The accolade ‘founder’ is as misleading as ‘discoverer’ without some proper historical context. It is as trifling as the Eurocentric claims that Christopher Columbus ‘discovered’ America or Mungo Park ‘discovered’ the River Niger.

Just as we would not call the Portuguese ‘discoverers’ of Ghana because they were the first Europeans to arrive on the Gold Coast (Ghana) or the British ‘founders’ of Ghana because they established the present geographical space called Ghana so can we not call some selected people founders because of their role in the effort to reclaim our independence from the British colonialists.
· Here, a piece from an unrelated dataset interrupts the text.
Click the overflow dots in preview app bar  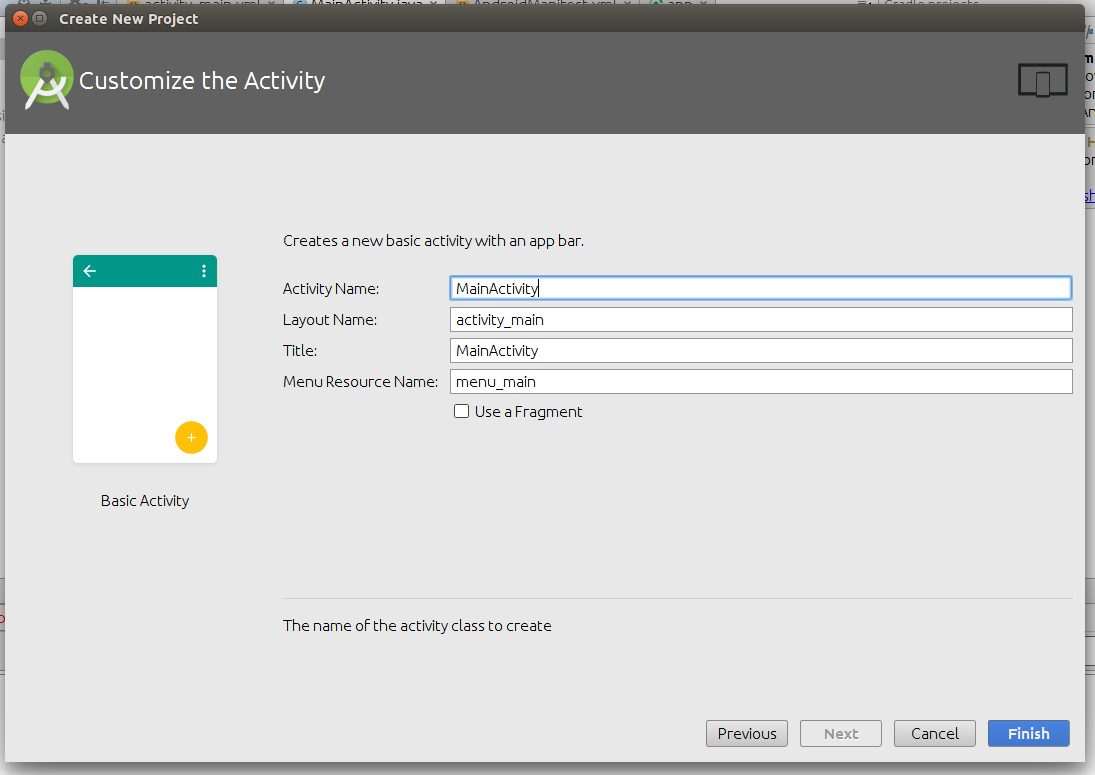(x=204, y=271)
Regarding the people or event, any student of the country’s history knows that independence was not an event! It was a process! It was a process that predated the birth of Kwame Nkrumah in 1909(?) or the founding of Aborigines’ Rights Protection Society (ARPS) in 1897 or the United Gold Coast Convention (UGCC) in 1947.

A person like Wallace Johnson of West African Youth League was calling for independence from the British in the 1930s. Before then chiefs like Nana Aggrey of Cape Coast who were then the heads of the component states that make up the present day Ghana were challenging the usurpation of their traditional authority by the British in the 1860s!
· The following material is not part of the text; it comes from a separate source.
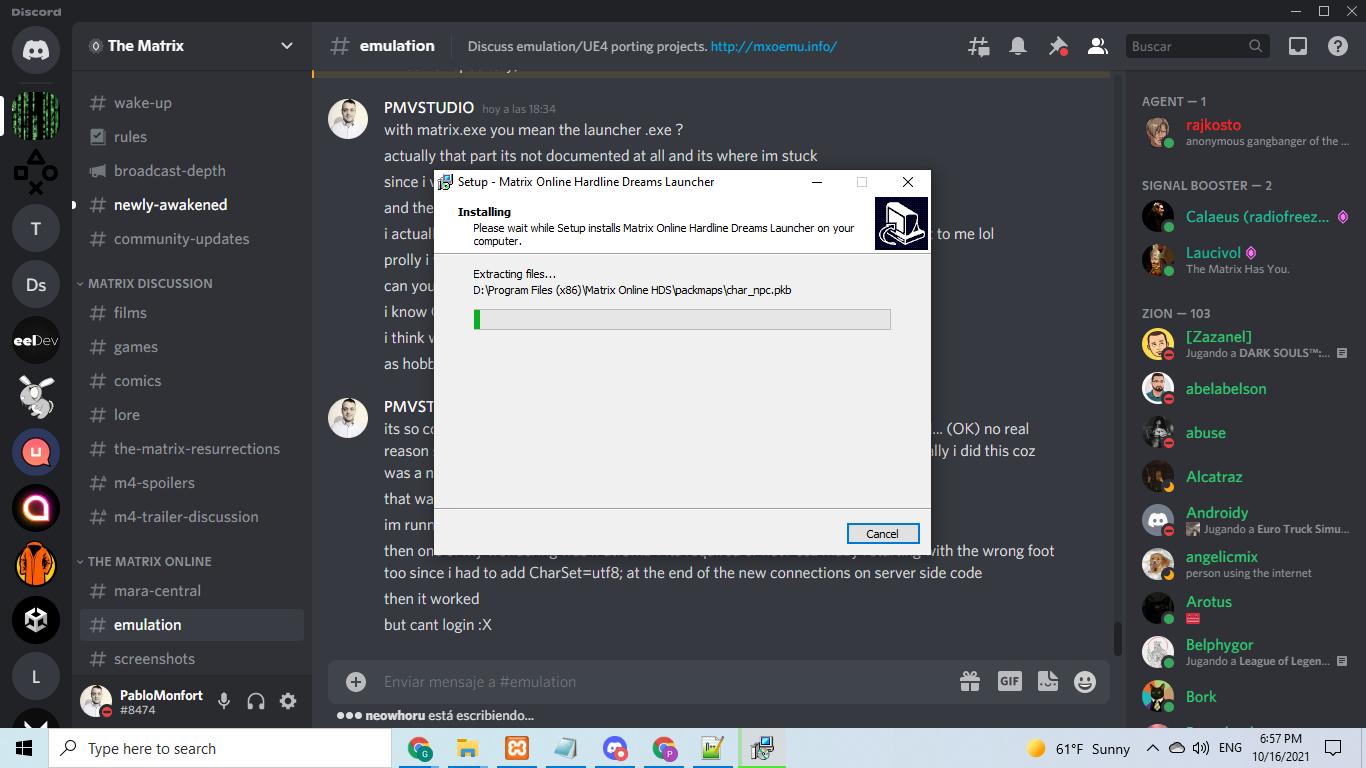Open pinned messages icon
Image resolution: width=1366 pixels, height=768 pixels.
pyautogui.click(x=1057, y=46)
That said the obsession with 21st September is baffling. 21st September is not even Nkrumah’s birthday! As he notes in his autobiography, ‘Assuming, therefore, that the year of my birth was 1909, the Saturday nearest to the middle of September in that year was the 18th. It seems likely, therefore, that I was born on Saturday, 18th September, 1909.’

If we are still bent on holidays to honour some few politicians then let’s leave it at that. It is symbolic! Nkrumah is the symbol of Ghana’s independence!

We already honour all and sundry who played a part in regaining our independence by celebrating Independence Day and Republic Day as holidays.

Do we need another holiday to celebrate some few individuals? In any case why should it be the politicians who ought to be celebrated? What about the World War II veterans whose sacrifice catalysed the independence movement? Why is February 28th not a holiday?

Is this a political struggle about elites concerned about their heritage or a struggle for historical accuracy? How does this impact the average Ghanaian? God bless our homeland Ghana!